§ Extracted data
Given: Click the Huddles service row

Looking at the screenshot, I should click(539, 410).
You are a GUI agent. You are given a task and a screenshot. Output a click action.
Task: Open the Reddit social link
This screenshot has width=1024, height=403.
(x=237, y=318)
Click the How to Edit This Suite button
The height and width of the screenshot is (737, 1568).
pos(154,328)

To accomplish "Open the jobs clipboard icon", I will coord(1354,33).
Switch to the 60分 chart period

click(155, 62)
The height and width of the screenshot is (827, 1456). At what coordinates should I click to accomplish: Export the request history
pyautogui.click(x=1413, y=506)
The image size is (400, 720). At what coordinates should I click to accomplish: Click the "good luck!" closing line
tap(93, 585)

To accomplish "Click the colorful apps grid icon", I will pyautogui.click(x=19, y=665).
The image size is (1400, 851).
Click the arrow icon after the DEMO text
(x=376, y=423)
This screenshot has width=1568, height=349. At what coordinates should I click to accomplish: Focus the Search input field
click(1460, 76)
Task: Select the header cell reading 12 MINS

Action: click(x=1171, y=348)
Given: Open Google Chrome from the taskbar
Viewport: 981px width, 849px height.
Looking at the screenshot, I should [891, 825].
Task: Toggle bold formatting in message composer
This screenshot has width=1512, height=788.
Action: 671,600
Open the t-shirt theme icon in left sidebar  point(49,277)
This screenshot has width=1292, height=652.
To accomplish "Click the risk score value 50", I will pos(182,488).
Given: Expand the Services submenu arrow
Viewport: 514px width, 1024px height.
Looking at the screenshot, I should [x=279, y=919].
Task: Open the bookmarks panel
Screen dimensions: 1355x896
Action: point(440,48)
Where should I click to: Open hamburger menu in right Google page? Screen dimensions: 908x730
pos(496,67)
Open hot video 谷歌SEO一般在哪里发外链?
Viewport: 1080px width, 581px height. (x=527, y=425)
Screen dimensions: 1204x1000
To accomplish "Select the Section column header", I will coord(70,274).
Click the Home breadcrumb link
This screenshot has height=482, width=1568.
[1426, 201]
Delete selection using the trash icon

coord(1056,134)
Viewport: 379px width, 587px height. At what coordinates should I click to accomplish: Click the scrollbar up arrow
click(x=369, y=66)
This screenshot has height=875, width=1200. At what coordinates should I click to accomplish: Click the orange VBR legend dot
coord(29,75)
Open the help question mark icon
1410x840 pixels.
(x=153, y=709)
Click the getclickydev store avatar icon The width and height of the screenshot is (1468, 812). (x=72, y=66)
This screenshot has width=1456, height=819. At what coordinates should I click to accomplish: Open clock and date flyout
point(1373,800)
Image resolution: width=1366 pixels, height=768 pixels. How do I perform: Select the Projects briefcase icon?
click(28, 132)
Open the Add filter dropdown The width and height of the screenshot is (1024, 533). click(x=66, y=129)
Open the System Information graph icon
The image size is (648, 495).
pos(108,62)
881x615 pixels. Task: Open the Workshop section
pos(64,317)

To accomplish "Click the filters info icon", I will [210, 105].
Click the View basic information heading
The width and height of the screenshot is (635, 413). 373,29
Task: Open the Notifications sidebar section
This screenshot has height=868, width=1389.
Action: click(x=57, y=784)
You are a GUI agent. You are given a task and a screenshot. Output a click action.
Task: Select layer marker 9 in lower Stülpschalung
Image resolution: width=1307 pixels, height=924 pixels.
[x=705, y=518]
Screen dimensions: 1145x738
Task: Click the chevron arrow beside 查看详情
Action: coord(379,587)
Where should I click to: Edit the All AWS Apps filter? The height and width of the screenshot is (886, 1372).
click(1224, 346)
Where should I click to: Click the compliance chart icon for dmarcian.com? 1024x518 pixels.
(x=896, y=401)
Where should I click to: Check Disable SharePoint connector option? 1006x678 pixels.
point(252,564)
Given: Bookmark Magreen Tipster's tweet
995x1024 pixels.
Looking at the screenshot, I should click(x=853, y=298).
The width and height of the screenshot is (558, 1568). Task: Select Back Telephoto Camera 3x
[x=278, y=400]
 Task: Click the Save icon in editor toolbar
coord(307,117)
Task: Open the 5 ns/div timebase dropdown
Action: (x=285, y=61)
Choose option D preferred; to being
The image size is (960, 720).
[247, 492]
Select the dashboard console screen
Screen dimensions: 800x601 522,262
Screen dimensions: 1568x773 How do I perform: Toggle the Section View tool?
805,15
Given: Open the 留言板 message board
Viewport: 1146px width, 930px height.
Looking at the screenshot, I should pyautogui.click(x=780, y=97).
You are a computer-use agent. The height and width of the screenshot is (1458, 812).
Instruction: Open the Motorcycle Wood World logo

§ Your goal
Reproduce all of the records above verbatim, line for line and in the same order.

§ Task solution
Given: Click the Huddles service row

Looking at the screenshot, I should click(539, 410).
You are a GUI agent. You are given a task and a screenshot. Output a click action.
Task: Open the Reddit social link
This screenshot has width=1024, height=403.
(x=237, y=318)
Click the How to Edit This Suite button
The height and width of the screenshot is (737, 1568).
pos(154,328)

To accomplish "Open the jobs clipboard icon", I will coord(1354,33).
Switch to the 60分 chart period

click(155, 62)
The height and width of the screenshot is (827, 1456). At what coordinates should I click to accomplish: Export the request history
pyautogui.click(x=1413, y=506)
The image size is (400, 720). At what coordinates should I click to accomplish: Click the "good luck!" closing line
tap(93, 585)

To accomplish "Click the colorful apps grid icon", I will pyautogui.click(x=19, y=665).
The image size is (1400, 851).
Click the arrow icon after the DEMO text
(x=376, y=423)
This screenshot has width=1568, height=349. At what coordinates should I click to accomplish: Focus the Search input field
click(1460, 76)
Task: Select the header cell reading 12 MINS

Action: click(x=1171, y=348)
Given: Open Google Chrome from the taskbar
Viewport: 981px width, 849px height.
Looking at the screenshot, I should [891, 825].
Task: Toggle bold formatting in message composer
This screenshot has width=1512, height=788.
Action: 671,600
Open the t-shirt theme icon in left sidebar  point(49,277)
This screenshot has width=1292, height=652.
To accomplish "Click the risk score value 50", I will pos(182,488).
Given: Expand the Services submenu arrow
Viewport: 514px width, 1024px height.
Looking at the screenshot, I should [x=279, y=919].
Task: Open the bookmarks panel
Screen dimensions: 1355x896
Action: point(440,48)
Where should I click to: Open hamburger menu in right Google page? Screen dimensions: 908x730
pos(496,67)
Open hot video 谷歌SEO一般在哪里发外链?
Viewport: 1080px width, 581px height. (x=527, y=425)
Screen dimensions: 1204x1000
To accomplish "Select the Section column header", I will coord(70,274).
Click the Home breadcrumb link
This screenshot has height=482, width=1568.
[1426, 201]
Delete selection using the trash icon

coord(1056,134)
Viewport: 379px width, 587px height. At what coordinates should I click to accomplish: Click the scrollbar up arrow
click(x=369, y=66)
This screenshot has height=875, width=1200. At what coordinates should I click to accomplish: Click the orange VBR legend dot
coord(29,75)
Open the help question mark icon
1410x840 pixels.
(x=153, y=709)
Click the getclickydev store avatar icon The width and height of the screenshot is (1468, 812). (x=72, y=66)
This screenshot has width=1456, height=819. At what coordinates should I click to accomplish: Open clock and date flyout
point(1373,800)
Image resolution: width=1366 pixels, height=768 pixels. How do I perform: Select the Projects briefcase icon?
click(28, 132)
Open the Add filter dropdown The width and height of the screenshot is (1024, 533). click(x=66, y=129)
Open the System Information graph icon
The image size is (648, 495).
pos(108,62)
881x615 pixels. Task: Open the Workshop section
pos(64,317)

To accomplish "Click the filters info icon", I will [210, 105].
Click the View basic information heading
The width and height of the screenshot is (635, 413). 373,29
Task: Open the Notifications sidebar section
This screenshot has height=868, width=1389.
Action: click(x=57, y=784)
You are a GUI agent. You are given a task and a screenshot. Output a click action.
Task: Select layer marker 9 in lower Stülpschalung
Image resolution: width=1307 pixels, height=924 pixels.
[x=705, y=518]
Screen dimensions: 1145x738
Task: Click the chevron arrow beside 查看详情
Action: coord(379,587)
Where should I click to: Edit the All AWS Apps filter? The height and width of the screenshot is (886, 1372).
click(1224, 346)
Where should I click to: Click the compliance chart icon for dmarcian.com? 1024x518 pixels.
(x=896, y=401)
Where should I click to: Check Disable SharePoint connector option? 1006x678 pixels.
point(252,564)
Given: Bookmark Magreen Tipster's tweet
995x1024 pixels.
Looking at the screenshot, I should click(x=853, y=298).
The width and height of the screenshot is (558, 1568). Task: Select Back Telephoto Camera 3x
[x=278, y=400]
 Task: Click the Save icon in editor toolbar
coord(307,117)
Task: Open the 5 ns/div timebase dropdown
Action: (x=285, y=61)
Choose option D preferred; to being
The image size is (960, 720).
[247, 492]
Select the dashboard console screen
Screen dimensions: 800x601 522,262
Screen dimensions: 1568x773 How do I perform: Toggle the Section View tool?
805,15
Given: Open the 留言板 message board
Viewport: 1146px width, 930px height.
Looking at the screenshot, I should pyautogui.click(x=780, y=97).
You are a computer-use agent. The height and width of the screenshot is (1458, 812).
Instruction: Open the Motorcycle Wood World logo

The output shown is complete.